I've read about the motivation for this feature in the original proposal, and I know that C++20 will add the attribute to standard functions like std::vector::empty, whose names do not convey an unambiguous meaning regarding the return value.

It's a cool and a useful feature. In fact, it almost seems too useful. Everywhere I read about [[nodiscard]], people discuss it as if you'd just add it to a select few functions or types and forget about the rest. But why should a non-discardable value be a special case, especially when writing new code? Isn't a discarded return value typically a bug or at least a waste of resources?

And isn't one of the design principles of C++ itself that the compiler should catch as many errors as possible?

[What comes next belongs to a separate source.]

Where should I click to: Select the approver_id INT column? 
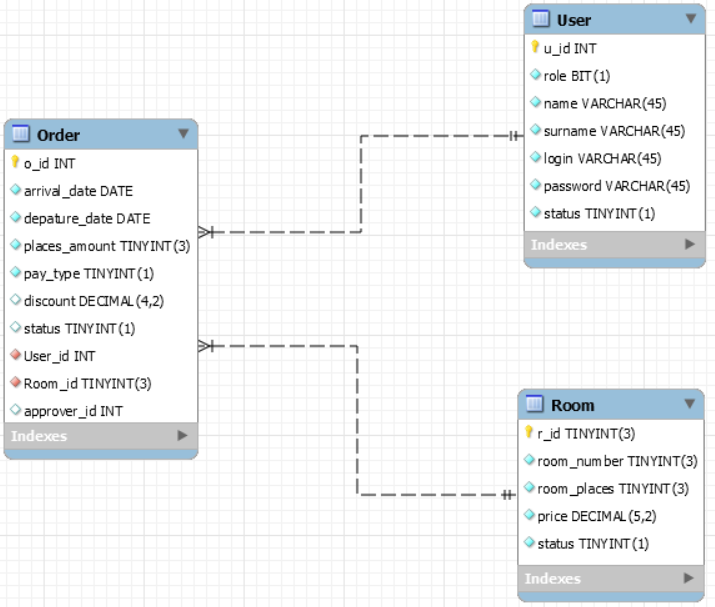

If so, then why not add [[nodiscard]] in your own, non-legacy code to almost every single non-void function and almost every single class type?

I've tried to do that in my own code, and it works fine, except it's so terribly verbose that it starts to feel like Java. It would seem much more natural to make compilers warn about discarded return values by default except for the few other cases where you mark your intention[*].

As I've seen zero discussions about this possibility in standard proposals, blog entries, Stack Overflow questions or anywhere else on the internet, I must be missing something.

Why would such mechanics not make sense in new C++ code? Is verbosity the only reason not to use [[nodiscard]] almost everywhere?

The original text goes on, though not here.